▶ Task 1:
Summarize the article page in two sentences.
▶ Task 2:
Answer the following questions using the article page.
(a) Which three authors contributed equally to the work?
(b) Which authors, identified by their initials, wrote the manuscript?
(c) According to the page, what does the online version of the article contain?

▶ Extracted text:

● ● ● ● ●

BMC Musculoskeletal Disorders 1/2015

Risk of low bone mineral density in patients with rheumatoid arthritis treated with biologics

Zeitschrift:
BMC Musculoskeletal Disorders > Ausgabe 1/2015
Autoren:
Kengo Takahashi, Takao Setoguchi, Hiroki Tawaratsumida, Yoshiya Arishima, Hiroyuki Tominaga, Yasuhiro Ishidou, Satoshi Nagano, Sanae Shigemizu, Noriko Aoki, Masaki Akimoto, Hideo Otsubo, Takemasa Matsuda, Hironori Kakoi, Toshihiko Izumi, Shunsuke Nakamura, Masahiro Yokouchi, Nobuhiko Sunahara, Setsuro Komiya
Wichtige Hinweise

Electronic supplementary material

The online version of this article (doi:10.​1186/​s12891-015-0732-x) contains supplementary material, which is available to authorized users.
Kengo Takahashi, Takao Setoguchi, Hiroki Tawaratsumida contributed equally to this work.

Competing interests

The authors declare that they have no competing interests.

Authors’ contributions

TS and H. Tominaga conceived and designed the study. KT, H. Tawaratsumida, YA, SS, NA, MA, HO, TM and NS collected data. HK, MH, MY, SN, YI and TS analyzed the data. TS and SK wrote the manuscript. All authors read and approved the final manuscript.

Authors’ information

Not applicable.

● ● ● ● ●

(Records from a dataset)
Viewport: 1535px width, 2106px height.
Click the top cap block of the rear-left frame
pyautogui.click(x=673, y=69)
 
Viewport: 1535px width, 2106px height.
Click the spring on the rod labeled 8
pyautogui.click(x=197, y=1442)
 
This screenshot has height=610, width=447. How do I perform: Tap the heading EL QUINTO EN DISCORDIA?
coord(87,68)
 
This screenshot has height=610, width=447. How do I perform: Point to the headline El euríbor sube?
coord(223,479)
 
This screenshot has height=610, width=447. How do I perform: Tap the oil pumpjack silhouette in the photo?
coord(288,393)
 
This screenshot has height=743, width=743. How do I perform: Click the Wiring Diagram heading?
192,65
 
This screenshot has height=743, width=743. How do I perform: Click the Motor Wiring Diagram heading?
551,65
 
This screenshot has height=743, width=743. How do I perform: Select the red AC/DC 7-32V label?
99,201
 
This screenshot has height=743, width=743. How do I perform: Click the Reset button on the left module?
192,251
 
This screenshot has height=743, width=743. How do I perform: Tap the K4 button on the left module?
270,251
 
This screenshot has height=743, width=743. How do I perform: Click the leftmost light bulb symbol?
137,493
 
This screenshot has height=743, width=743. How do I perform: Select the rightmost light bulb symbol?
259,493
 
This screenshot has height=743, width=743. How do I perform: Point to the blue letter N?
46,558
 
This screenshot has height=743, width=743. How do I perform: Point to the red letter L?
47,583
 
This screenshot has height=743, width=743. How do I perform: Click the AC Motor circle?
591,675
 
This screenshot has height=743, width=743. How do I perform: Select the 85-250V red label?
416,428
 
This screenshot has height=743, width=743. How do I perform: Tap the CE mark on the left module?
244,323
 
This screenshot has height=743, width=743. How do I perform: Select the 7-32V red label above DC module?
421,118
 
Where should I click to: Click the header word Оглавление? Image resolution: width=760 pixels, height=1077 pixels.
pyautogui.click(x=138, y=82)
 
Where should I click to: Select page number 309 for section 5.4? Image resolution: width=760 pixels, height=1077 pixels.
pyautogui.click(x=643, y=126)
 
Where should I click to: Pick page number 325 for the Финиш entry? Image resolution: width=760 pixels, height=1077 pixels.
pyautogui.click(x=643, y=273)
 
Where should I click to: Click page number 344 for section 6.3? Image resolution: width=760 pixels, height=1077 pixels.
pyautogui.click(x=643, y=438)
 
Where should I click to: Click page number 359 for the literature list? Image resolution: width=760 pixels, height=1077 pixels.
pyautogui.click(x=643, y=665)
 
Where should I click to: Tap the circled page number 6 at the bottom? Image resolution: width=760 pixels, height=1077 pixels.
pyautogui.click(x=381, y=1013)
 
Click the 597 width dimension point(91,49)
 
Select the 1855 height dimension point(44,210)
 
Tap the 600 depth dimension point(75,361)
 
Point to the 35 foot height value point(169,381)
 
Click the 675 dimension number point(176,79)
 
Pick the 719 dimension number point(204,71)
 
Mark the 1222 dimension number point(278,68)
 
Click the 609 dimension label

● ● ● ● ●

▶ Written response 1:
The page gives publication details for the article "Risk of low bone mineral density in patients with rheumatoid arthritis treated with biologics," published in issue 1/2015 of BMC Musculoskeletal Disorders, and lists its authors, noting that Kengo Takahashi, Takao Setoguchi, and Hiroki Tawaratsumida contributed equally. It states that the authors declare no competing interests and describes each author's role, from conceiving and designing the study to collecting and analyzing the data and writing the manuscript.

▶ Written response 2:
(a) Kengo Takahashi, Takao Setoguchi, and Hiroki Tawaratsumida.
(b) TS and SK.
(c) Supplementary material, which is available to authorized users.